Return the entries below in full. Keep every word as it is.

*** Opening of Material provided ***

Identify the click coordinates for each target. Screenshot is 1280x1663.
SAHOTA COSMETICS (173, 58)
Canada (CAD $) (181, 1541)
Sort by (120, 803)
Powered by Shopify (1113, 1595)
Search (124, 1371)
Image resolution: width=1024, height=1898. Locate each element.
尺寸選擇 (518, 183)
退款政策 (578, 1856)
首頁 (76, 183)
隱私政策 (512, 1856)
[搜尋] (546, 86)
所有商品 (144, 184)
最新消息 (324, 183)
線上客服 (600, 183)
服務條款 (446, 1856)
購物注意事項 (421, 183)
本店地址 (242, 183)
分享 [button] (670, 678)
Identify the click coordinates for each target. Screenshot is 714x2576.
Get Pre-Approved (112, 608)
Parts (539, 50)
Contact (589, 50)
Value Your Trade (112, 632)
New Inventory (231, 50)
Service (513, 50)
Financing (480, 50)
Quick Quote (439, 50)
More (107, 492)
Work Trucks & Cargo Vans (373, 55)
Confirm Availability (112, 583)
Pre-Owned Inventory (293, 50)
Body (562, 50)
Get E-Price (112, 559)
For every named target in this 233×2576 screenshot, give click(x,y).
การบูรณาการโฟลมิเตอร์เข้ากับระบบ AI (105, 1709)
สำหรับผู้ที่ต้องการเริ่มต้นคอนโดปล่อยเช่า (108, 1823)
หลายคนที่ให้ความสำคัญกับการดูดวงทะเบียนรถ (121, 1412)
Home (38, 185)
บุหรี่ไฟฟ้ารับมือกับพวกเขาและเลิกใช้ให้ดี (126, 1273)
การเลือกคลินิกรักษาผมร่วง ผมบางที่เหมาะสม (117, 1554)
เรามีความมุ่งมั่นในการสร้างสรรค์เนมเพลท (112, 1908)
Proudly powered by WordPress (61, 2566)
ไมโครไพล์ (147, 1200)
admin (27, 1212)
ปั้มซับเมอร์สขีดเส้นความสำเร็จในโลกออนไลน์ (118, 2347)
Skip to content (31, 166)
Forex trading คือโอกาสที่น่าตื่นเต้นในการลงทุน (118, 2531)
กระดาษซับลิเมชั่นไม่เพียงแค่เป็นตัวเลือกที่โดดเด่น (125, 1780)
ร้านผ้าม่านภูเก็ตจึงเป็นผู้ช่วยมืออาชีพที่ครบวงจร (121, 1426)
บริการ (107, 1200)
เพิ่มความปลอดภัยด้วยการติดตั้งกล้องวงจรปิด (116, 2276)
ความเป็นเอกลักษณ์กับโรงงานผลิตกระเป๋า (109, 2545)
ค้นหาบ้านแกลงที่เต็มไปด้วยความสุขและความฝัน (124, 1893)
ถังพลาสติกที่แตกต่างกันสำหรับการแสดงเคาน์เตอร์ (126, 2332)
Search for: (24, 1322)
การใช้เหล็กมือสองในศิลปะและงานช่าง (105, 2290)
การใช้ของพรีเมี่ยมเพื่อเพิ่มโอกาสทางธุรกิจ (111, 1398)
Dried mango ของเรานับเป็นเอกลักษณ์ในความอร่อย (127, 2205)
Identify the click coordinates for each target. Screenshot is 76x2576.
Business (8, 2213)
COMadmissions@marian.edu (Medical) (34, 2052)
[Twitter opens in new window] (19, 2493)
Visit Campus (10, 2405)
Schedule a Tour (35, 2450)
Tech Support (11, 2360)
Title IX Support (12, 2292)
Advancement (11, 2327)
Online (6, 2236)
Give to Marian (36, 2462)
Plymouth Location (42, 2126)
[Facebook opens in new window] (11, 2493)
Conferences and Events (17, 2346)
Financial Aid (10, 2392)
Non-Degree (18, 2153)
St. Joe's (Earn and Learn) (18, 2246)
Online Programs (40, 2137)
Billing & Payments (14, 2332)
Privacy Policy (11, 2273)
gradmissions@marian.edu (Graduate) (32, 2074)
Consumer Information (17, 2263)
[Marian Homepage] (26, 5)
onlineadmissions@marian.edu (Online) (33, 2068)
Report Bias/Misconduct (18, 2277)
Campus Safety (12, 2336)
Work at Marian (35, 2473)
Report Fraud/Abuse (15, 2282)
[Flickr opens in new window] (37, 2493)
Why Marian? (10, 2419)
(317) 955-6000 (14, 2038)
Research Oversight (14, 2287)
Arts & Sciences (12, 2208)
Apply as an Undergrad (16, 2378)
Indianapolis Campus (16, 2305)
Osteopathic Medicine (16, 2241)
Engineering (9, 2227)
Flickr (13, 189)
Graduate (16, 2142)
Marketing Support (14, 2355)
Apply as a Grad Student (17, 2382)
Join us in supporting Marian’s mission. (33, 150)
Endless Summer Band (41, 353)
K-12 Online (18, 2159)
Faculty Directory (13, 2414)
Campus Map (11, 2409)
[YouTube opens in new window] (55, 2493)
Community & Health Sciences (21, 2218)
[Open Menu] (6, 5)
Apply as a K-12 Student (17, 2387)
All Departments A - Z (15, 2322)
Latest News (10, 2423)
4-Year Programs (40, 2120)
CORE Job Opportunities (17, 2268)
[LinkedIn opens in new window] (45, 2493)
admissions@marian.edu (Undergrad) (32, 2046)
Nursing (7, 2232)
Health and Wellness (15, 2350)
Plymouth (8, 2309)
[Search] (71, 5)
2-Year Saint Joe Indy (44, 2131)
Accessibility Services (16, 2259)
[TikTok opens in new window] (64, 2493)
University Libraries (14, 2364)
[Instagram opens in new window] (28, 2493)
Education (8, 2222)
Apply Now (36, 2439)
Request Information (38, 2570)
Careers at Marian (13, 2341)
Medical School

*** Close of Material provided ***

■ Expected answer ■
Identify the click coordinates for each target. Screenshot is 1280x1663.
SAHOTA COSMETICS (173, 58)
Canada (CAD $) (181, 1541)
Sort by (120, 803)
Powered by Shopify (1113, 1595)
Search (124, 1371)
Image resolution: width=1024, height=1898. Locate each element.
尺寸選擇 (518, 183)
退款政策 (578, 1856)
首頁 (76, 183)
隱私政策 (512, 1856)
[搜尋] (546, 86)
所有商品 (144, 184)
最新消息 (324, 183)
線上客服 (600, 183)
服務條款 (446, 1856)
購物注意事項 (421, 183)
本店地址 (242, 183)
分享 [button] (670, 678)
Identify the click coordinates for each target. Screenshot is 714x2576.
Get Pre-Approved (112, 608)
Parts (539, 50)
Contact (589, 50)
Value Your Trade (112, 632)
New Inventory (231, 50)
Service (513, 50)
Financing (480, 50)
Quick Quote (439, 50)
More (107, 492)
Work Trucks & Cargo Vans (373, 55)
Confirm Availability (112, 583)
Pre-Owned Inventory (293, 50)
Body (562, 50)
Get E-Price (112, 559)
For every named target in this 233×2576 screenshot, give click(x,y).
การบูรณาการโฟลมิเตอร์เข้ากับระบบ AI (105, 1709)
สำหรับผู้ที่ต้องการเริ่มต้นคอนโดปล่อยเช่า (108, 1823)
หลายคนที่ให้ความสำคัญกับการดูดวงทะเบียนรถ (121, 1412)
Home (38, 185)
บุหรี่ไฟฟ้ารับมือกับพวกเขาและเลิกใช้ให้ดี (126, 1273)
การเลือกคลินิกรักษาผมร่วง ผมบางที่เหมาะสม (117, 1554)
เรามีความมุ่งมั่นในการสร้างสรรค์เนมเพลท (112, 1908)
Proudly powered by WordPress (61, 2566)
ไมโครไพล์ (147, 1200)
admin (27, 1212)
ปั้มซับเมอร์สขีดเส้นความสำเร็จในโลกออนไลน์ (118, 2347)
Skip to content (31, 166)
Forex trading คือโอกาสที่น่าตื่นเต้นในการลงทุน (118, 2531)
กระดาษซับลิเมชั่นไม่เพียงแค่เป็นตัวเลือกที่โดดเด่น (125, 1780)
ร้านผ้าม่านภูเก็ตจึงเป็นผู้ช่วยมืออาชีพที่ครบวงจร (121, 1426)
บริการ (107, 1200)
เพิ่มความปลอดภัยด้วยการติดตั้งกล้องวงจรปิด (116, 2276)
ความเป็นเอกลักษณ์กับโรงงานผลิตกระเป๋า (109, 2545)
ค้นหาบ้านแกลงที่เต็มไปด้วยความสุขและความฝัน (124, 1893)
ถังพลาสติกที่แตกต่างกันสำหรับการแสดงเคาน์เตอร์ (126, 2332)
Search for: (24, 1322)
การใช้เหล็กมือสองในศิลปะและงานช่าง (105, 2290)
การใช้ของพรีเมี่ยมเพื่อเพิ่มโอกาสทางธุรกิจ (111, 1398)
Dried mango ของเรานับเป็นเอกลักษณ์ในความอร่อย (127, 2205)
Identify the click coordinates for each target. Screenshot is 76x2576.
Business (8, 2213)
COMadmissions@marian.edu (Medical) (34, 2052)
[Twitter opens in new window] (19, 2493)
Visit Campus (10, 2405)
Schedule a Tour (35, 2450)
Tech Support (11, 2360)
Title IX Support (12, 2292)
Advancement (11, 2327)
Online (6, 2236)
Give to Marian (36, 2462)
Plymouth Location (42, 2126)
[Facebook opens in new window] (11, 2493)
Conferences and Events (17, 2346)
Financial Aid (10, 2392)
Non-Degree (18, 2153)
St. Joe's (Earn and Learn) (18, 2246)
Online Programs (40, 2137)
Billing & Payments (14, 2332)
Privacy Policy (11, 2273)
gradmissions@marian.edu (Graduate) (32, 2074)
Consumer Information (17, 2263)
[Marian Homepage] (26, 5)
onlineadmissions@marian.edu (Online) (33, 2068)
Report Bias/Misconduct (18, 2277)
Campus Safety (12, 2336)
Work at Marian (35, 2473)
Report Fraud/Abuse (15, 2282)
[Flickr opens in new window] (37, 2493)
Why Marian? (10, 2419)
(317) 955-6000 (14, 2038)
Research Oversight (14, 2287)
Arts & Sciences (12, 2208)
Apply as an Undergrad (16, 2378)
Indianapolis Campus (16, 2305)
Osteopathic Medicine (16, 2241)
Engineering (9, 2227)
Flickr (13, 189)
Graduate (16, 2142)
Marketing Support (14, 2355)
Apply as a Grad Student (17, 2382)
Join us in supporting Marian’s mission. (33, 150)
Endless Summer Band (41, 353)
K-12 Online (18, 2159)
Faculty Directory (13, 2414)
Campus Map (11, 2409)
[YouTube opens in new window] (55, 2493)
Community & Health Sciences (21, 2218)
[Open Menu] (6, 5)
Apply as a K-12 Student (17, 2387)
All Departments A - Z (15, 2322)
Latest News (10, 2423)
4-Year Programs (40, 2120)
CORE Job Opportunities (17, 2268)
[LinkedIn opens in new window] (45, 2493)
admissions@marian.edu (Undergrad) (32, 2046)
Nursing (7, 2232)
Health and Wellness (15, 2350)
Plymouth (8, 2309)
[Search] (71, 5)
2-Year Saint Joe Indy (44, 2131)
Accessibility Services (16, 2259)
[TikTok opens in new window] (64, 2493)
University Libraries (14, 2364)
[Instagram opens in new window] (28, 2493)
Education (8, 2222)
Apply Now (36, 2439)
Request Information (38, 2570)
Careers at Marian (13, 2341)
Medical School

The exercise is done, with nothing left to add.